TEXTE EXTRAIT:
■ ■ ■

Pour la plupart des œuvres, en particulier si elles sont numérisées, les changements n’effacent pas les traces de la version originale. Il est toujours possible de les voir, les entendre ou les lire. Ce n’est pas la même chose pour ce qui concerne les œuvres plastiques. Si vous peignez sur la toile originale, par exemple, ou si vous la lacérez au couteau, elle ne sera plus jamais la même. Un bon artisan restaurateur sera peut-être capable d’en sauver quelque chose, mais c’est peu probable. Cependant, si quelqu’un se dit que la toile devrait ressembler à autre chose que ce qu’elle est, il n’a qu’une seule possibilité : recopier cette toile de la manière souhaitée. Culturellement, cela peut être intéressant, tant que l’œuvre originale (même si elle déplaît) reste visible. N’y voit-on pas l’une des valeurs majeures d’une société démocratique ?

1.3 Est-ce réellement une incitation ?

L’un des arguments souvent avancés pour défendre le système du droit d’auteur consiste à rappeler qu’il génère des revenus pour les artistes. Sans droit d’auteur, nous n’aurions jamais tous ces films passionnants, ni cette musique et ces romans que nous adorons. Il n’y aurait plus d’incitation à la création. C’est un argument que les industries culturelles aiment à utiliser. Mais les artistes aussi ont l’impression qu’ils tomberaient dans une situation désespérée si la source qui garantit leurs revenus devait disparaître.
Pourtant, serait-ce réellement le cas ? Il existe en effet suffisamment de raisons de penser que pour de nombreux artistes les revenus et le droit d’auteur sont largement indépendants. Nous devons admettre qu’un petit groupe d’artistes vedettes et l’industrie elle-même s’en sortent très bien. Mais pour la majorité d’entre eux, le droit d’auteur est une source insignifiante de revenus5. La recherche a démontré qu’environ 10% des revenus engendrés par les droits d’auteur vont à 90% des artistes, ce qui signifie donc également que 90% des revenus vont à 10% des artistes. Martin Kretschmer et Friedemann Kawohl ont ainsi observé que de tels marchés où le gagnant rafle tout sont la norme dans la plupart des industries culturelles6. Dans ses recherches, Michael Perelman affirme que « toutes les retombées que le secteur industriel transmet aux créateurs vont à une petite fraction de ces derniers »7. Même le très officiel rapport du British Gowers sur les droits de propriété intellectuelle est contraint de concéder qu’« en moyenne, les musiciens perçoivent un très faible pourcentage des royalties issues de leurs enregistrements »8.

■ ■ ■

DONNÉES FOURNIES:
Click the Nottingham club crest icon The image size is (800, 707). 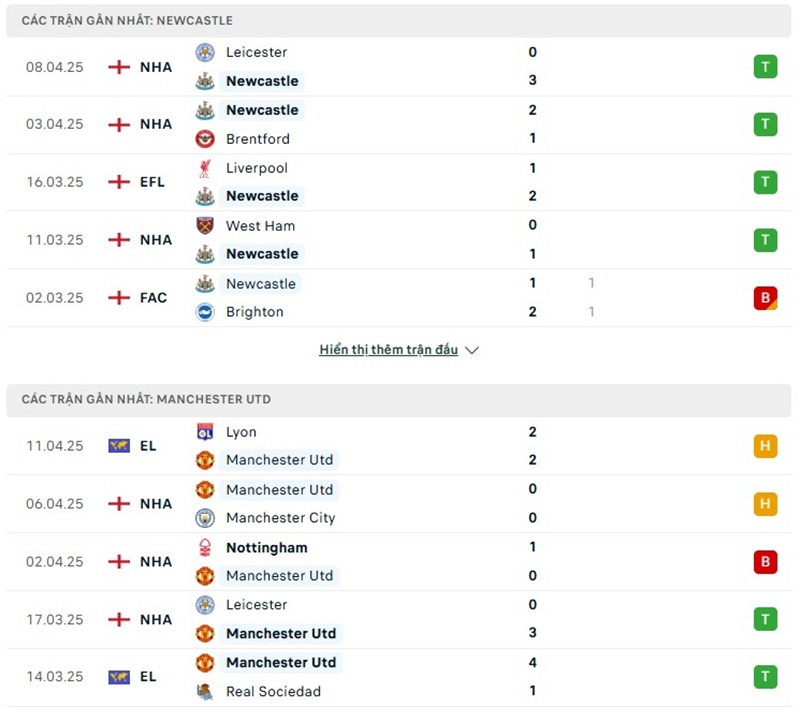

■ ■ ■

À FAIRE:
Répondez aux questions suivantes d'après le texte sur le droit d'auteur.
1. Quelle est la seule possibilité de celui qui estime qu'une toile devrait ressembler à autre chose que ce qu'elle est ?
2. Quelle part des revenus engendrés par les droits d'auteur va à 90 % des artistes ?
3. Quels deux auteurs ont observé que les marchés où le gagnant rafle tout sont la norme dans la plupart des industries culturelles ?

RÉPONSE CORRECTE:
1. Recopier cette toile de la manière souhaitée.
2. Environ 10 %.
3. Martin Kretschmer et Friedemann Kawohl.